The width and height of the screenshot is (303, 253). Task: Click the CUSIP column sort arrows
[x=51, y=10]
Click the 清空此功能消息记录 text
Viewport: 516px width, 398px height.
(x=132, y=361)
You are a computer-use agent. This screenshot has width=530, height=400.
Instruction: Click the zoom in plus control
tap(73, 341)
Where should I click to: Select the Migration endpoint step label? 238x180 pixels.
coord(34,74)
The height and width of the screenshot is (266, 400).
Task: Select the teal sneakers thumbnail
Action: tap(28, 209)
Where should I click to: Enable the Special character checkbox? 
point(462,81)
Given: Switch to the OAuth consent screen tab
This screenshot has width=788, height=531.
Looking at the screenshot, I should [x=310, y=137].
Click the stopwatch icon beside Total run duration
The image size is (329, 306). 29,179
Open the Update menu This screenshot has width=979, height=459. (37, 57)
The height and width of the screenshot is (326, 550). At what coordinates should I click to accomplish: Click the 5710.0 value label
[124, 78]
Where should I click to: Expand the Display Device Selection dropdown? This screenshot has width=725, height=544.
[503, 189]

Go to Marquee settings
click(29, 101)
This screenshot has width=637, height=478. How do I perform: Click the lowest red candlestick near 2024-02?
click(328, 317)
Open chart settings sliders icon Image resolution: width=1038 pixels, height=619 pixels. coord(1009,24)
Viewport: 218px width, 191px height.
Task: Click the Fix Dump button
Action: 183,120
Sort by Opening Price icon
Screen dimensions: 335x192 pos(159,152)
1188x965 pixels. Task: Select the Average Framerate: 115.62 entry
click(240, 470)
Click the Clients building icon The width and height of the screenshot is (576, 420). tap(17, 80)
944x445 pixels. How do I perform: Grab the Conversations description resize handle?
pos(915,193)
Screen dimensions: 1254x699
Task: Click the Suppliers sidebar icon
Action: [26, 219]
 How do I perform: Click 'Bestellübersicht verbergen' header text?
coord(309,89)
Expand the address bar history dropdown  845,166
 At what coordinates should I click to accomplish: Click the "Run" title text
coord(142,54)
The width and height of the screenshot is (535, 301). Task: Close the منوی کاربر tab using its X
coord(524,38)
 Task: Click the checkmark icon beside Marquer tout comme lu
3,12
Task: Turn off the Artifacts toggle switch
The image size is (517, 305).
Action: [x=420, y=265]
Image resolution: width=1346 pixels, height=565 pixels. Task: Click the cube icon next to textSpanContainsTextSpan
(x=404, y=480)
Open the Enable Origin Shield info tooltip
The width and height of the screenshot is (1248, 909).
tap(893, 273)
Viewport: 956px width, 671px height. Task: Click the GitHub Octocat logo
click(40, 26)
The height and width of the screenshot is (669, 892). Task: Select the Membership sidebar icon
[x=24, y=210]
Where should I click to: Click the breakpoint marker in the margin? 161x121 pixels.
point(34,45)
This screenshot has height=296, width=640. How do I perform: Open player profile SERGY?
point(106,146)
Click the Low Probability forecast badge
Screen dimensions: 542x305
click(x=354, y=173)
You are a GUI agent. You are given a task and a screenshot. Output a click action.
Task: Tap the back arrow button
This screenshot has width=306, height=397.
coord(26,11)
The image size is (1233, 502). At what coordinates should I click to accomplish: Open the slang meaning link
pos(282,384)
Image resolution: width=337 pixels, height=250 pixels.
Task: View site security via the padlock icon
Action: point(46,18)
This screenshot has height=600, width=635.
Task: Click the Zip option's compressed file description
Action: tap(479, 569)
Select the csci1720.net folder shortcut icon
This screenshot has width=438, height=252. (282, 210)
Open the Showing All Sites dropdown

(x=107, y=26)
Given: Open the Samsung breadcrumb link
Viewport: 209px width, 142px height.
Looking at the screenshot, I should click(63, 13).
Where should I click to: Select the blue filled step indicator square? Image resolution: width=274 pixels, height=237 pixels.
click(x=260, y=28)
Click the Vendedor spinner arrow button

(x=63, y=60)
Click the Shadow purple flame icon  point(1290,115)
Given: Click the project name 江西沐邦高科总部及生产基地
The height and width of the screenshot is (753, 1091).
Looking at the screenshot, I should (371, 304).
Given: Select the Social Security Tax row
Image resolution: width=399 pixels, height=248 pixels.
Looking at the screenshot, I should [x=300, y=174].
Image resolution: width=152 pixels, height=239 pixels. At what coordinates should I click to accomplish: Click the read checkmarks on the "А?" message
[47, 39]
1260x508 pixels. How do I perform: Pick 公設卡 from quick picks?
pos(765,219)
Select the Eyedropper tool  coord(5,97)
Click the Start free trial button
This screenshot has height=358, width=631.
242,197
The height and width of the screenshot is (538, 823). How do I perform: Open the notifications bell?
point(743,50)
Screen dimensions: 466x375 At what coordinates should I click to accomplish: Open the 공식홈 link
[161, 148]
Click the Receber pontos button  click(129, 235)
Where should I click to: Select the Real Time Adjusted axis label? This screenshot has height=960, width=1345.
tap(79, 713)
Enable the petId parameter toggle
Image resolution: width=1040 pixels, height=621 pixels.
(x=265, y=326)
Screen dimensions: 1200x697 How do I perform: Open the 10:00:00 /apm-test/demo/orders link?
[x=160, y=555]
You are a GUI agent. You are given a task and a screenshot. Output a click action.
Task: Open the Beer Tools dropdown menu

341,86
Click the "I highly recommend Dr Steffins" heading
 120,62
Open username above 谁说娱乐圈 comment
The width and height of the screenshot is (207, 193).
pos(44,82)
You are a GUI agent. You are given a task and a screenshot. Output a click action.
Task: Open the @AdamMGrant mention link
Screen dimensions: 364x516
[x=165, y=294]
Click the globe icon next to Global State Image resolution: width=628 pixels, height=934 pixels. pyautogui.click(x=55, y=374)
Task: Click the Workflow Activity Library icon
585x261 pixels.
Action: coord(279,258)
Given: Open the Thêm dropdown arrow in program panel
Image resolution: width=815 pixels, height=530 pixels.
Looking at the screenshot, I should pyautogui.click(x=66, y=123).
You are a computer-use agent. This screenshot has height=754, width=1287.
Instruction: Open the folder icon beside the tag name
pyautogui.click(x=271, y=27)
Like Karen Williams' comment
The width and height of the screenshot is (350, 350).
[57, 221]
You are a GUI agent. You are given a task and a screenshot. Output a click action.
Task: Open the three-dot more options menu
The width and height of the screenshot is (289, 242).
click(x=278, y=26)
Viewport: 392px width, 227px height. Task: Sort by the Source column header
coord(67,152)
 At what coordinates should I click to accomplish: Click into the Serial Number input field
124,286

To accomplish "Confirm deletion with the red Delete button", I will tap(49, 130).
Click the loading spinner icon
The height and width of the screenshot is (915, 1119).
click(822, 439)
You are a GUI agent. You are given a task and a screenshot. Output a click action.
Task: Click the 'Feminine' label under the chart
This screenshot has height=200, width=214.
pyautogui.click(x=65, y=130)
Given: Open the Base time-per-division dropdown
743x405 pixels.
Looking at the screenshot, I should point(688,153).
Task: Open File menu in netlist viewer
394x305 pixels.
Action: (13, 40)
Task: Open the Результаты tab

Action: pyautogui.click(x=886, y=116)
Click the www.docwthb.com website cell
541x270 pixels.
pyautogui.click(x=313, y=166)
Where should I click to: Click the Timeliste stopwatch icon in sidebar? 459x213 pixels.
- - -
Could you transcribe the entries exactly, from the first line through the line containing "Given: Switch to the OAuth consent screen tab", and give nothing more?

The width and height of the screenshot is (303, 253). Task: Click the CUSIP column sort arrows
[x=51, y=10]
Click the 清空此功能消息记录 text
Viewport: 516px width, 398px height.
(x=132, y=361)
You are a computer-use agent. This screenshot has width=530, height=400.
Instruction: Click the zoom in plus control
tap(73, 341)
Where should I click to: Select the Migration endpoint step label? 238x180 pixels.
coord(34,74)
The height and width of the screenshot is (266, 400).
Task: Select the teal sneakers thumbnail
Action: tap(28, 209)
Where should I click to: Enable the Special character checkbox? 
point(462,81)
Given: Switch to the OAuth consent screen tab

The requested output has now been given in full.